──────── RECORDED INFORMATION

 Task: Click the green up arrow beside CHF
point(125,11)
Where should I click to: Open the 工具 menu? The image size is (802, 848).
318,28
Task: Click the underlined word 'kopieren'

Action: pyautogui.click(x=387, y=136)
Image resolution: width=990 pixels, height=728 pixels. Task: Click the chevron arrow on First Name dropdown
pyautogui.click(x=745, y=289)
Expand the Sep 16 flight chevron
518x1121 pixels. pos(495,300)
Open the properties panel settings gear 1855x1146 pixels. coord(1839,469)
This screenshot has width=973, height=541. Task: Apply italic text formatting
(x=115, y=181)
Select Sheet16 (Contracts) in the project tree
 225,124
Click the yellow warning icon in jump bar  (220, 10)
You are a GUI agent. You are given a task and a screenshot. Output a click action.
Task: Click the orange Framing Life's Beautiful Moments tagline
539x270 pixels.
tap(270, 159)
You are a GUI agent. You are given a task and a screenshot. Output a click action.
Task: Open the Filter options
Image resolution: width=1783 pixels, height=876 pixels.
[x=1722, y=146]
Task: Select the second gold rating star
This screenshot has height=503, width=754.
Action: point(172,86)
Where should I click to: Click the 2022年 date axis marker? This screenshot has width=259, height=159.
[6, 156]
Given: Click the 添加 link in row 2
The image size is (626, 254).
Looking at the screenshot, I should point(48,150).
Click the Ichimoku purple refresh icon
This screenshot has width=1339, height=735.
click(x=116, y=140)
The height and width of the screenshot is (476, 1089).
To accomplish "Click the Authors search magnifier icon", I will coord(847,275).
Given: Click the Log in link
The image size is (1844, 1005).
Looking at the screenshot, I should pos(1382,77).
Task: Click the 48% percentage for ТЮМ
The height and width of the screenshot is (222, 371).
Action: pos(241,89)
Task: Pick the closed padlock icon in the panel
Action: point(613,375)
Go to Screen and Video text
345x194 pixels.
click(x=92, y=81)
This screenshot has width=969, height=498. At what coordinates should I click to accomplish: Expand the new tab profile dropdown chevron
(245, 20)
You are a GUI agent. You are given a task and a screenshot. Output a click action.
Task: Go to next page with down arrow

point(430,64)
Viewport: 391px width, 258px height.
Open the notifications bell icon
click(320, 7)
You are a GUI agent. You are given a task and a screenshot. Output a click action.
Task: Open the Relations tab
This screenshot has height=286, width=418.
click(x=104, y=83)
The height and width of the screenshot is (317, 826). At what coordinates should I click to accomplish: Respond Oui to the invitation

────────────────

• **INSTRUCTIONS FOR THE TASK**: Reproduce the records above line by line, without any change, up to and including the line that holds "Given: Click the Log in link".

• **SOLUTION BELOW**:
 Task: Click the green up arrow beside CHF
point(125,11)
Where should I click to: Open the 工具 menu? The image size is (802, 848).
318,28
Task: Click the underlined word 'kopieren'

Action: pyautogui.click(x=387, y=136)
Image resolution: width=990 pixels, height=728 pixels. Task: Click the chevron arrow on First Name dropdown
pyautogui.click(x=745, y=289)
Expand the Sep 16 flight chevron
518x1121 pixels. pos(495,300)
Open the properties panel settings gear 1855x1146 pixels. coord(1839,469)
This screenshot has width=973, height=541. Task: Apply italic text formatting
(x=115, y=181)
Select Sheet16 (Contracts) in the project tree
 225,124
Click the yellow warning icon in jump bar  (220, 10)
You are a GUI agent. You are given a task and a screenshot. Output a click action.
Task: Click the orange Framing Life's Beautiful Moments tagline
539x270 pixels.
tap(270, 159)
You are a GUI agent. You are given a task and a screenshot. Output a click action.
Task: Open the Filter options
Image resolution: width=1783 pixels, height=876 pixels.
[x=1722, y=146]
Task: Select the second gold rating star
This screenshot has height=503, width=754.
Action: point(172,86)
Where should I click to: Click the 2022年 date axis marker? This screenshot has width=259, height=159.
[6, 156]
Given: Click the 添加 link in row 2
The image size is (626, 254).
Looking at the screenshot, I should point(48,150).
Click the Ichimoku purple refresh icon
This screenshot has width=1339, height=735.
click(x=116, y=140)
The height and width of the screenshot is (476, 1089).
To accomplish "Click the Authors search magnifier icon", I will coord(847,275).
Given: Click the Log in link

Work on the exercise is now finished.